So much of life is automatic. There’s something to be said about just going through the motions. It greatly simplifies daily living when you don’t have to think through every next step. Sometimes it’s fine to do what you’ve always done, because it works to get what you’ve always gotten.

Like brushing your teeth, for example. Our little grandsons have an app that teaches them how to brush their teeth and times them while they brush. It’s interesting to see that process broken down into very small steps and to watch them carefully sequence through each one. Most of us don’t have to pay attention to the process of brushing our teeth.

Other automatic things are habits, like how you fold the towels or where an item “lives.” For almost 23 years since we moved into our current house, David and I have shared a small master bathroom with very limited counter space. For all of that time the toothpaste has lived in the right drawer, until I recently bought a brand that stands upright on its top. When I got it home I discovered the bigger tube won’t easily fit into the small drawer, so now my toothpaste is on the counter to the left of the sink.

It’s been almost a month since I made this small change in my routine, and every time I’m surprised when I automatically open the right-hand drawer when I reach for my toothpaste. (Yes, still.) The brain and the power of muscle memory are fascinating.

Some ingrained behaviors are much less benign. And too often the problematic things are as intractably automatic as reaching in the wrong place for the toothpaste. Instead of consciously, thoughtfully responding to a situation, I’m prone to reacting instinctively. Unfortunately, my mindless reactions are largely driven by trauma that happened half a century ago, and my limbic brain spontaneously matches the current situation with an over-the-top reaction that might have been necessary in the past.

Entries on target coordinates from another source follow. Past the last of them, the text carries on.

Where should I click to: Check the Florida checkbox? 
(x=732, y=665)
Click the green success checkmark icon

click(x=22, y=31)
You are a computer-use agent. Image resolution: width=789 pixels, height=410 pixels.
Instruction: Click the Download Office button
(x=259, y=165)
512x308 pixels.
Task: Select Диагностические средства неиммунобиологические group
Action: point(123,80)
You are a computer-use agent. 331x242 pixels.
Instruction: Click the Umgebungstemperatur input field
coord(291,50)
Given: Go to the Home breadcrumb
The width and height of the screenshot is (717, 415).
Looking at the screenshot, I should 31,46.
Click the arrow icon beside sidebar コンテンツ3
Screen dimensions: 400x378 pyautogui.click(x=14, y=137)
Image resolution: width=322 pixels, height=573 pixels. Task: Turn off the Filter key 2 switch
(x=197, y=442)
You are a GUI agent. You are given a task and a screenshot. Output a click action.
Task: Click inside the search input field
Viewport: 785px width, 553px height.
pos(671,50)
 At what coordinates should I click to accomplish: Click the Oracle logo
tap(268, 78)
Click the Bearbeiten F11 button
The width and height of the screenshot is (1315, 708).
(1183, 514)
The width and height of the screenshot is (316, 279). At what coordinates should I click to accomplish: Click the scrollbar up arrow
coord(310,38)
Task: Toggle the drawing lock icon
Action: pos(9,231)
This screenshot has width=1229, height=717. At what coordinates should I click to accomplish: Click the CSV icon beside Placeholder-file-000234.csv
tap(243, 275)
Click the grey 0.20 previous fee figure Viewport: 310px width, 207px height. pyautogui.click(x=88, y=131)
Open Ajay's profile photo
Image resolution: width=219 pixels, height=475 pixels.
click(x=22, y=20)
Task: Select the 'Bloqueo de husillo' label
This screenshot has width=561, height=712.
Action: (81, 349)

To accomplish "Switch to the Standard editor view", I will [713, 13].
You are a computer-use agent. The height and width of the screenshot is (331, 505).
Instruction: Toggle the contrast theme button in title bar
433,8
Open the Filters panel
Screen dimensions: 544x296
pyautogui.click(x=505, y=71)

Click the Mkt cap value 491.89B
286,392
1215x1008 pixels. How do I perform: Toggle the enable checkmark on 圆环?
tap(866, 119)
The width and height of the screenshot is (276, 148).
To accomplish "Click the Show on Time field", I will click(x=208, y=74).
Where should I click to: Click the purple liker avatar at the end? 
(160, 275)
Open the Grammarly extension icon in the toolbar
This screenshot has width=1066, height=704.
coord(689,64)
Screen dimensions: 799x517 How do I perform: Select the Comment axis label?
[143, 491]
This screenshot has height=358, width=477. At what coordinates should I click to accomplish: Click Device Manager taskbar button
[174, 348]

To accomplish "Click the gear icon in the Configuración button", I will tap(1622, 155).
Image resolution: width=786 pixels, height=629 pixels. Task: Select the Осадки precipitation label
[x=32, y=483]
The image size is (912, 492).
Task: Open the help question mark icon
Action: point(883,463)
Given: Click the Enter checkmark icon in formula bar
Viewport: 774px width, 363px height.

People fail to respond helpfully when I’m trying to navigate a complicated and confusing situation? “No one will help me and I have to figure it out by myself!” my brain screams. I’m feeling overwhelmed with what I think lies ahead? “You don’t have what it takes,” says my you-can’t-ask-for-help young self. Life feels chaotic? “You better control as much as you can!” shrieks my anxious amygdala.

Although I’m often convinced I am terminally unique, my clinical training and observation of life (and years in a 12 Step program) assures me I’m not alone in these reactions. I hate to be the bearer of bad news, but you do it, too.

Someone shares an opinion you strongly disagree with? “I don’t want to talk to you anymore” (or read what you write). Your partner speaks with intensity? “You’re raging at me [just like my dad or whoever]. A tough situation is staring you in the face? “I’m not going to deal with this and am zoning out now.” Feeling angry? You get aggressive. Lonely or afraid? You act out in some way.

The good news is that you don’t have to stay captive to your automatic brain. When you become aware that reaching for the toothpaste only connects you with an old solution that no longer works, you can learn a different response.

Stop, breathe and move around to disengage your automatic brain responses. Reach out to safe people who have learned a better way. Try going vertical, which means asking God for help. If you keep practicing a different response, your automatic brain will create new pathways that lead to better solutions.

It’s one of the ways you become a “new creation” as scripture promises (2 Cor. 5:17) where the “old has passed away and all things have become new.”